No fui capaz de prever que la década menemista iba a ser tan destructiva. En los 90 parecía una travesura infantil la imagen de la rectora del colegio secundario, bajando el cuello cerrado del pulóver de un compañero de curso para comprobar si tenía puesta la corbata: lo hacía como un juego pero, según parece, estaba obligada a hacerlo. La respuesta del ministerio había sido contundente y me imagino que su sintaxis y su lenguaje habrían dado como resultado un documento que diría más o menos lo siguiente: si el peticionante demuestra de modo adecuado no poseer medios para adquirir un pulóver azul con escote en V, esta autoridad administrativa autoriza la utilización de un pulóver acorde con la higiene y la discreción requeridas para el caso, y exige al peticionante el uso de la corbata reglamentaria, dado que ésta no ha sido mencionada en su petición con sello de la mesa de entrada de fecha ilegible. Es responsabilidad de la máxima autoridad presente en el establecimiento la comprobación diaria de la portación de la corbata mencionada. De acuerdo con el inciso tal, la autoridad deberá aplicar la sanción prevista en el artículo cual en los casos en que el peticionante no cumpla con los requisitos de portación de corbata, dado que ésta debe ser portada en todo momento dentro del establecimiento, independientemente de que una prenda de cuello cerrado impida su visualización.
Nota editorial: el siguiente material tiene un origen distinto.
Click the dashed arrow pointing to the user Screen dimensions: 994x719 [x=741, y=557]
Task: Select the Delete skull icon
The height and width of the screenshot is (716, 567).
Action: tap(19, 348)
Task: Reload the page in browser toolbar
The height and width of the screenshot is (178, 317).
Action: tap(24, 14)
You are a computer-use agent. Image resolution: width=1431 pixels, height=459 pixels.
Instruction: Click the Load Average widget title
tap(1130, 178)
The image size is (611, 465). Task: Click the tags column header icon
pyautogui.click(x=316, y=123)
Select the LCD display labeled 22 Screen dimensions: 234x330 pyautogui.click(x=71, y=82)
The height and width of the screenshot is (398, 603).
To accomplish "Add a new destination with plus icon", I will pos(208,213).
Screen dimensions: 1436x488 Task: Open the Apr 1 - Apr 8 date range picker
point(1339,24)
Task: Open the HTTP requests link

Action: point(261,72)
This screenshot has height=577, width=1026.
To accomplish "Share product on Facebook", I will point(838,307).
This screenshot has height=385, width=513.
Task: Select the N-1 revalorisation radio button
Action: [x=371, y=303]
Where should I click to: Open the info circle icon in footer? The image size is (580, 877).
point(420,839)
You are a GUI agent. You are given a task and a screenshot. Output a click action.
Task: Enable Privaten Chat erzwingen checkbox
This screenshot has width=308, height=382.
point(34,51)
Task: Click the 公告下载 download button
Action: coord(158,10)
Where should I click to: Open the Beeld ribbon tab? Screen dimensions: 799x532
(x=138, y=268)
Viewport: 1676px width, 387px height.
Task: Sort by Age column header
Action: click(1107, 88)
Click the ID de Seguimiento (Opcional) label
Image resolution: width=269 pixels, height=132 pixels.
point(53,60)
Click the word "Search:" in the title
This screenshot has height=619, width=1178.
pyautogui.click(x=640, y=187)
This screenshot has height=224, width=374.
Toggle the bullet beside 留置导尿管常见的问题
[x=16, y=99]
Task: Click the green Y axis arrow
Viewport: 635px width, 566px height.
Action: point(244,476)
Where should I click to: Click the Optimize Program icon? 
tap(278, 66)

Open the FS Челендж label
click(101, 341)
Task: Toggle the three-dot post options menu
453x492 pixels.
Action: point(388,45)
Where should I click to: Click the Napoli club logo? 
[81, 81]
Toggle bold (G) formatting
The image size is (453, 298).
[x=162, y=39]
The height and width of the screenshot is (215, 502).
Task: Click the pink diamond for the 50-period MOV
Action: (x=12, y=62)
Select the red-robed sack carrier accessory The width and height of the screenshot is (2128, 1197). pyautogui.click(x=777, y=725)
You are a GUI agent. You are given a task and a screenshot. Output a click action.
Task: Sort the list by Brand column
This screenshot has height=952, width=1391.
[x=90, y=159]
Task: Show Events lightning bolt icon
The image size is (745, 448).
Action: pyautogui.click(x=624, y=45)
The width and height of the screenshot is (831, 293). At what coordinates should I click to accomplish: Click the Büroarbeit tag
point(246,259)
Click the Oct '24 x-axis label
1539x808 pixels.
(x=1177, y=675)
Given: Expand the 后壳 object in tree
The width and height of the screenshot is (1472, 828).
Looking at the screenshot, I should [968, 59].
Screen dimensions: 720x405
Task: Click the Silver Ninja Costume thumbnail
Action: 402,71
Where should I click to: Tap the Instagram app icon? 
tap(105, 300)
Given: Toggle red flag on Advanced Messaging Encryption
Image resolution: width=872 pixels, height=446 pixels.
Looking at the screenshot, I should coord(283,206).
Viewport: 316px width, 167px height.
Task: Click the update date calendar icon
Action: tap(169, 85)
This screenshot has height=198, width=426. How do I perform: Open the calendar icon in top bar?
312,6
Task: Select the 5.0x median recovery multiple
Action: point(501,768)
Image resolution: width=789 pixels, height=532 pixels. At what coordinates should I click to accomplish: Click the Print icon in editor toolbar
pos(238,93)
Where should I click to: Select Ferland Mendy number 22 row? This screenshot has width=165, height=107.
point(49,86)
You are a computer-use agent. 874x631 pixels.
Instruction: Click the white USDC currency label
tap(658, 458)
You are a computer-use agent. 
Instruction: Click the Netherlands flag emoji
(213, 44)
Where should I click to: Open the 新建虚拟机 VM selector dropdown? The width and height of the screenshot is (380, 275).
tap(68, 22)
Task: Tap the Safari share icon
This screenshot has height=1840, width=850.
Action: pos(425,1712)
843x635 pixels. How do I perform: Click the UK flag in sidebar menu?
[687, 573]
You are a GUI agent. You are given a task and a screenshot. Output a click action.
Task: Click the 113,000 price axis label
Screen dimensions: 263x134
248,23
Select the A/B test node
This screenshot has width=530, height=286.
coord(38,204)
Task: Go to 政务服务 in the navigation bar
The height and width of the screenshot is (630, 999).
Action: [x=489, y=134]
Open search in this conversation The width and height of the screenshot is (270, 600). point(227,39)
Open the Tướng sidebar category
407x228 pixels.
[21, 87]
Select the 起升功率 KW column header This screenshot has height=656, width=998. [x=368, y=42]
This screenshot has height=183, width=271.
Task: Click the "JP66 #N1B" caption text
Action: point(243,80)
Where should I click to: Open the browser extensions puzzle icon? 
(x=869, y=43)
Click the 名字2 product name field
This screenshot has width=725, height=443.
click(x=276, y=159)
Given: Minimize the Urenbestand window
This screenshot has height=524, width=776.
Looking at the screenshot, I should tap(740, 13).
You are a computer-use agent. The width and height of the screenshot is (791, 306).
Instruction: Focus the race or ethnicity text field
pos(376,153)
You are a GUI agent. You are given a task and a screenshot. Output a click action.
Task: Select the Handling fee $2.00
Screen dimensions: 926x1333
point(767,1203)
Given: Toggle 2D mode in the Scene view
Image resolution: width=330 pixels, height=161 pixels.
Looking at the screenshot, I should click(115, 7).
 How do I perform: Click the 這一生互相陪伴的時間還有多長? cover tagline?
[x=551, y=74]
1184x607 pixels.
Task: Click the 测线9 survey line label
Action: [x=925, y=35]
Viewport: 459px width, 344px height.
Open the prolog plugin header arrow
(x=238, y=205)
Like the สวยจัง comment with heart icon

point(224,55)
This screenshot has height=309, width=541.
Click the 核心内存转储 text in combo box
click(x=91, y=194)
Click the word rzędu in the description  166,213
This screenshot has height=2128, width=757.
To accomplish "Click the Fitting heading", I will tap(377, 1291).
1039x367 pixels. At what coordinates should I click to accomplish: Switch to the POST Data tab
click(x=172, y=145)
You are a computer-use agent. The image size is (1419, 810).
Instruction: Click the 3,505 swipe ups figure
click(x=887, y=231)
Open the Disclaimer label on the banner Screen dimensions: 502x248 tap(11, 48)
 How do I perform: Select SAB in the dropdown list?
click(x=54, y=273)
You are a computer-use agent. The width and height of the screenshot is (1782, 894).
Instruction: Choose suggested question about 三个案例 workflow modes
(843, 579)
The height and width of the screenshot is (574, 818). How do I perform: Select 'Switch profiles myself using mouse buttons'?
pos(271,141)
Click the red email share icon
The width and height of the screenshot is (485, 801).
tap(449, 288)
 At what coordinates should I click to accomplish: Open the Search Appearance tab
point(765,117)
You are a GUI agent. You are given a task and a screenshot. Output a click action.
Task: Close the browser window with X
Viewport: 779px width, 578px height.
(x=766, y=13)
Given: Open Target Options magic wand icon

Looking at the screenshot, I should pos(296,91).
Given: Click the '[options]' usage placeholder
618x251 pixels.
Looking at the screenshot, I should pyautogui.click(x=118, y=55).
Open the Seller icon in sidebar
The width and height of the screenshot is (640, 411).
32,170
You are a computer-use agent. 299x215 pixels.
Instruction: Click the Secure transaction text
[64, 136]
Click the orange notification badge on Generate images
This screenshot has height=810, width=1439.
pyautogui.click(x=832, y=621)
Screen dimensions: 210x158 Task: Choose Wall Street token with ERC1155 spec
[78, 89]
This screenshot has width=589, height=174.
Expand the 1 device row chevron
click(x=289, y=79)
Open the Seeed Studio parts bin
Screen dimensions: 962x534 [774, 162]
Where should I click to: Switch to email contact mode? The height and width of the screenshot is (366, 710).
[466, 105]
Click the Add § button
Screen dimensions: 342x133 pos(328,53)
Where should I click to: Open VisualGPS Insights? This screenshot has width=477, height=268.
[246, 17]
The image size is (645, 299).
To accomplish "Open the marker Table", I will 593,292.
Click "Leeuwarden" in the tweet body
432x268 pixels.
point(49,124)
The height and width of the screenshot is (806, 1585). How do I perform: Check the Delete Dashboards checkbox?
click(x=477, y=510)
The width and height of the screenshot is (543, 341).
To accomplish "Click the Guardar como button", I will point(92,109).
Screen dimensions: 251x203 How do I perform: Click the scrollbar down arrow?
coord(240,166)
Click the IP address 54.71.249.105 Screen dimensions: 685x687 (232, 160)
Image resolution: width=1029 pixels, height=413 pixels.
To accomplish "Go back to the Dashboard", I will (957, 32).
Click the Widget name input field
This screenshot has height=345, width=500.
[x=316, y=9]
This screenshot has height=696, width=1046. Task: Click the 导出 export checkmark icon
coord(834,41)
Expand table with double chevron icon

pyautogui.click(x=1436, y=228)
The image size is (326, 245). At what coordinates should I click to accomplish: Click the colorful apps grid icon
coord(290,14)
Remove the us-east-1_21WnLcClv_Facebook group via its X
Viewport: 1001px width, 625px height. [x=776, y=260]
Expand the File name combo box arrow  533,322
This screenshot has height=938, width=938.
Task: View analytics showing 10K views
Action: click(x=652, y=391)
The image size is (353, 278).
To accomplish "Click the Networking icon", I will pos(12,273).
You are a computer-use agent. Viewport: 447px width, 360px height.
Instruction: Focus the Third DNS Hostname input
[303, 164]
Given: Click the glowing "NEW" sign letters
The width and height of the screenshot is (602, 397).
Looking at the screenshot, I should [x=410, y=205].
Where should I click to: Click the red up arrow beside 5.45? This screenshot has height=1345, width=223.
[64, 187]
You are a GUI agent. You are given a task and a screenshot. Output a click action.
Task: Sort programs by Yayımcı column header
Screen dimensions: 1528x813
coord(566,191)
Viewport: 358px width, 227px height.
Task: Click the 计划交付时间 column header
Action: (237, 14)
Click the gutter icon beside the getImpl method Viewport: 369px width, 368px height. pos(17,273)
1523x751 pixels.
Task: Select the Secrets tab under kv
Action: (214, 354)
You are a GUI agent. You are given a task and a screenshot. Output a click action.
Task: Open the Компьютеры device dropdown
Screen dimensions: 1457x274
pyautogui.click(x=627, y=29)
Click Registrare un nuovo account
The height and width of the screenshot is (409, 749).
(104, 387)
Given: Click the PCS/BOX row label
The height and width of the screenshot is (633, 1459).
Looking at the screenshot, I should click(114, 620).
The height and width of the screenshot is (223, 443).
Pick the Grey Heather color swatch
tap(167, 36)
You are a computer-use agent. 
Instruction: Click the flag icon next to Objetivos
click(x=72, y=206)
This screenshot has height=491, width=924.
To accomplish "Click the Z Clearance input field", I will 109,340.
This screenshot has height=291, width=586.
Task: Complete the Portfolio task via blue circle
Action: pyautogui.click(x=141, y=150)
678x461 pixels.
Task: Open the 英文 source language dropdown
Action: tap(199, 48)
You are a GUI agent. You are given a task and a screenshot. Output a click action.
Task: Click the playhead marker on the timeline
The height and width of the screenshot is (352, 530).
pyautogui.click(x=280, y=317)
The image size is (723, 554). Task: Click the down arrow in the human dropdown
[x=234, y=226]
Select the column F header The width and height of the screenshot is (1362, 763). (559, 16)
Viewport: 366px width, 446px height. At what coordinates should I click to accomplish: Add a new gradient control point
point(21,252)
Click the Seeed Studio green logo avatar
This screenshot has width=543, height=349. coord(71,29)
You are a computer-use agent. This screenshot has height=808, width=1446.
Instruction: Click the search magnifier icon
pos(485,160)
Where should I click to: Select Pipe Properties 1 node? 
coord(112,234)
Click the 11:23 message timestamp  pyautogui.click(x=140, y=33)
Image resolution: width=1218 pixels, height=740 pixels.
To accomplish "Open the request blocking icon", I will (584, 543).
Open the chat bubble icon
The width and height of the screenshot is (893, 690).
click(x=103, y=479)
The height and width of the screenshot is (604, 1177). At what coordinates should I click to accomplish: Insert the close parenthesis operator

Ya en los tiempos actuales, los encontronazos con la burocracia pierden casi todo su tinte anecdótico y se vuelven miserables. El presupuesto, los sellos, las firmas autorizadas, las decisiones tomadas en una cama, los puestos cedidos como devolución de favores, entre otras perversiones, hacen que se cierren centros culturales, que se disminuya el movimiento de los centros que siguen en pie, el espacio en los medios, el reconocimiento de las autoridades y, consecuentemente, el de la gente en general. Conseguir una sala para hacer la presentación de un libro exige un papeleo y unos plazos tan absurdos como aterradores. A veces las cosas son más sencillas: en esos casos, las gestiones internas se hacen con gente que valora el esfuerzo y sabe a manos de quién tiene que llegar la petición, a manos de quién no tiene que llegar. El burócrata de turno, en cuanto se entera, quiere hacer valer su poder, cajonea los papeles, exige más sellos, más plazos, más expedientes, pide antecedentes de cada peticionante. Y llegamos a la conclusión de que sólo autorizaría el uso de la sala si se lo piden Borges y Sarmiento juntos (siempre y cuando acepten y logren esperar todo el tiempo y conseguir todos los sellos que el burócrata considere necesarios para aplacar su voracidad de poder, su soberbia o su bajísima autoestima). Otras opciones son jugar al golf con el burócrata, regalarle habanos, meterse en su cama, preguntarle por sus viajes o descubrir si le gustan los perros. Parece mentira, pero sólo se trata de una perversión. De una perversión muy real: Contando anécdotas acerca de perros es posible conseguir un auditorio para hacer un acto de entrega de premios literarios.
En ese punto, tengo que reconocer que hoy, al menos, comprendo las lágrimas de mi amiga por la falta de un sello. Alguien que está inserto en esa vorágine no puede tomar distancia. No de manera automática. Si no estamos atentos, creemos que es lógico seducir al burócrata para que la cultura deje de ser pisoteada.